How to create a custom operator (like ~= operator) in swift ?? — 🤓🤓🤓🤓

I have seen developers using custom operators which adds meaning to the code and reduce the amount of code required to perform an operation. Creating custom operators are not encouraged. But you still can, if you wish to!!.

Abhimuralidharan
May 11, 2018 · 5 min read

I was learning about pattern matching in swift and my eyes got stuck on a special operator ~= . I have used this before for pattern matching, But I didn’t knew how it works. I have used ~= operator for checking if the http error fall into any of the given range (wanted to check if error is 4xx excluding 401) like this:

I didn’t had any idea what it does internally. I also didn’t knew that we can also create custom operators like this.
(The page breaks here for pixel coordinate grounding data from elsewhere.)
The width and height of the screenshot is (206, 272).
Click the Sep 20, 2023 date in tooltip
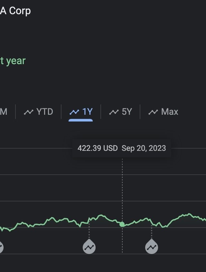coord(144,148)

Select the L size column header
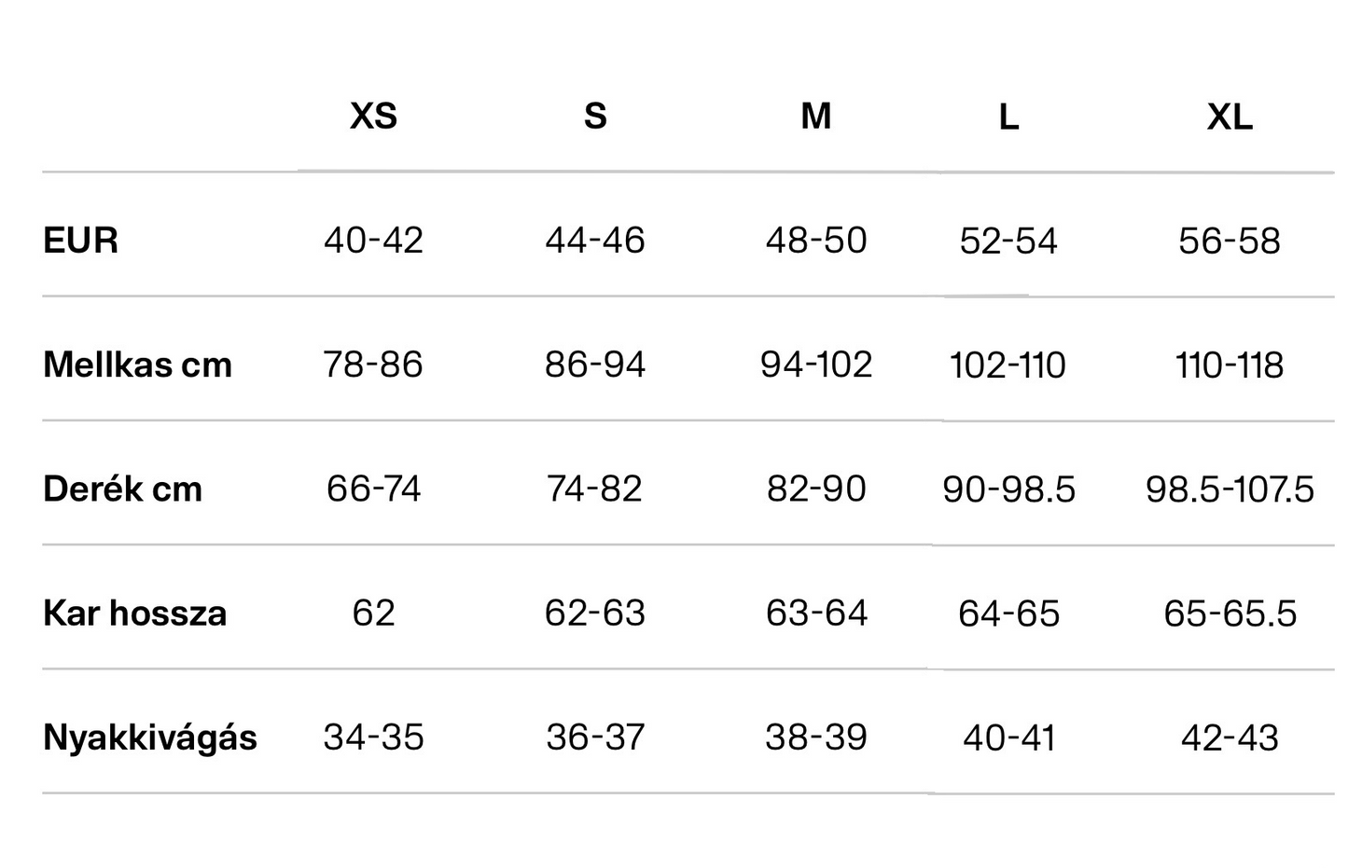tap(1008, 117)
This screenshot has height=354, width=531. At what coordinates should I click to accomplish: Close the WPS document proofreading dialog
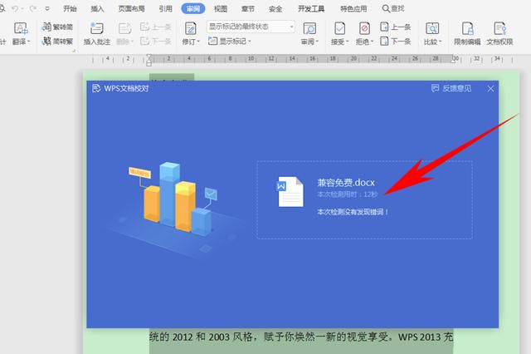coord(490,88)
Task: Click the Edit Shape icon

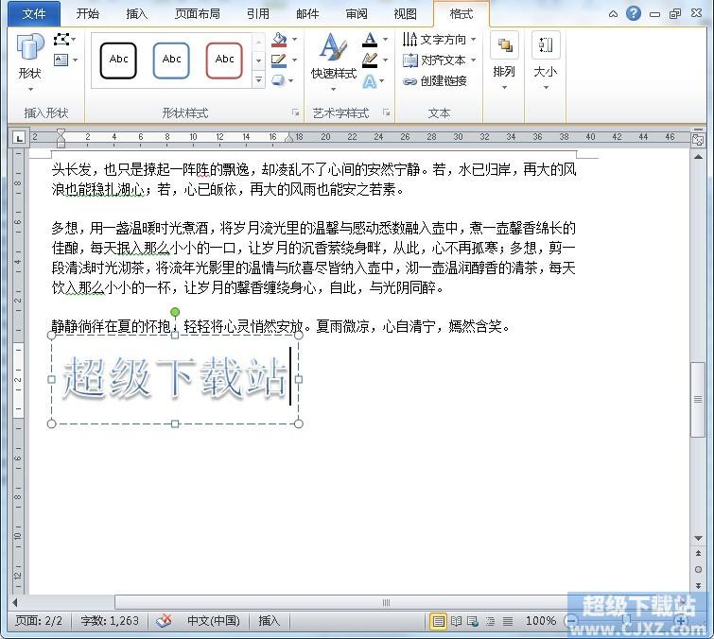Action: (63, 40)
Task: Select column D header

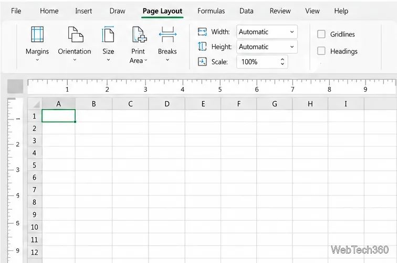Action: pyautogui.click(x=167, y=104)
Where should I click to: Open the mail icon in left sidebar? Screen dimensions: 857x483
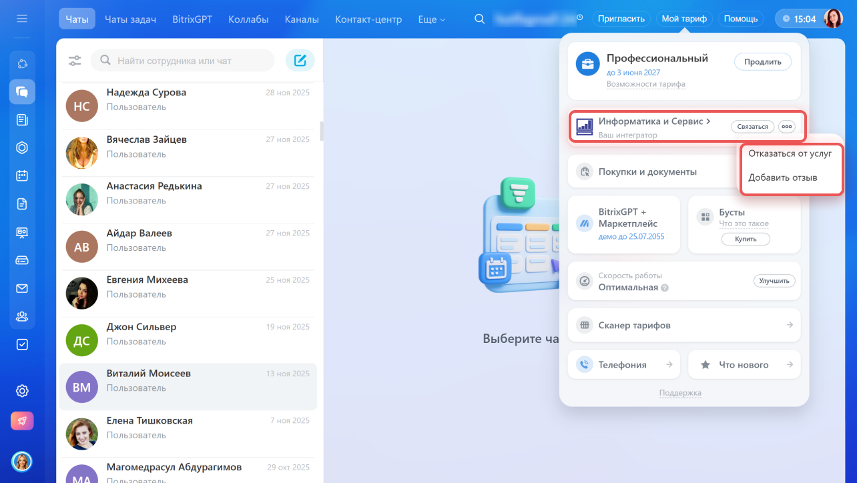22,288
So, I asked google about this and he showed me all what I wanted.

Have a look at some of such operators in swift: Defines Swift

Types of Operators

Operators in swift fall into the following types:

  • Infix — Used between two values (ex: <value>+<value>)
  • Prefix — Used before a value (ex: !<value>)
  • Postfix — Used after a value (ex: <value>!)
  • Ternary — Two symbols inserted between three values(ex: <value1> ?<value2> :<value3>). We cannot create custom ternary operators as of now. Swift won’t allow developers to do this.

How to create Custom Operators??

Let’s create a custom operator for finding the square root of a number using the symbol.

Note: We already have the sqrt() function to find the square root and is easy to use. Consider this as a simple example to create custom operators🤓🤓 .

We should be using this as a prefix operator like:

let someVal = 25let squareRoot = someVal // result is 5

Let’s discuss the steps to create one.

  • We need to declare this symbol as a prefix operator.
prefix operator √
  • We need to create a function which accepts one parameter and perform the operation (square root).
prefix func √(lhs: Double) -> Double {return sqrt(lhs)}

DONE!! — — — Congrats!!. You just created a custom prefix operator to find the square root.

Custom square root operator in swift

Let us create a custom infix operator using ◉ symbol.

The ◉ operator function will accept two values lhs and rhs and return the sum of squares of these values. ie; if lhs is 2 and rhs is 3, the result will be 4 + 9. ie; 13.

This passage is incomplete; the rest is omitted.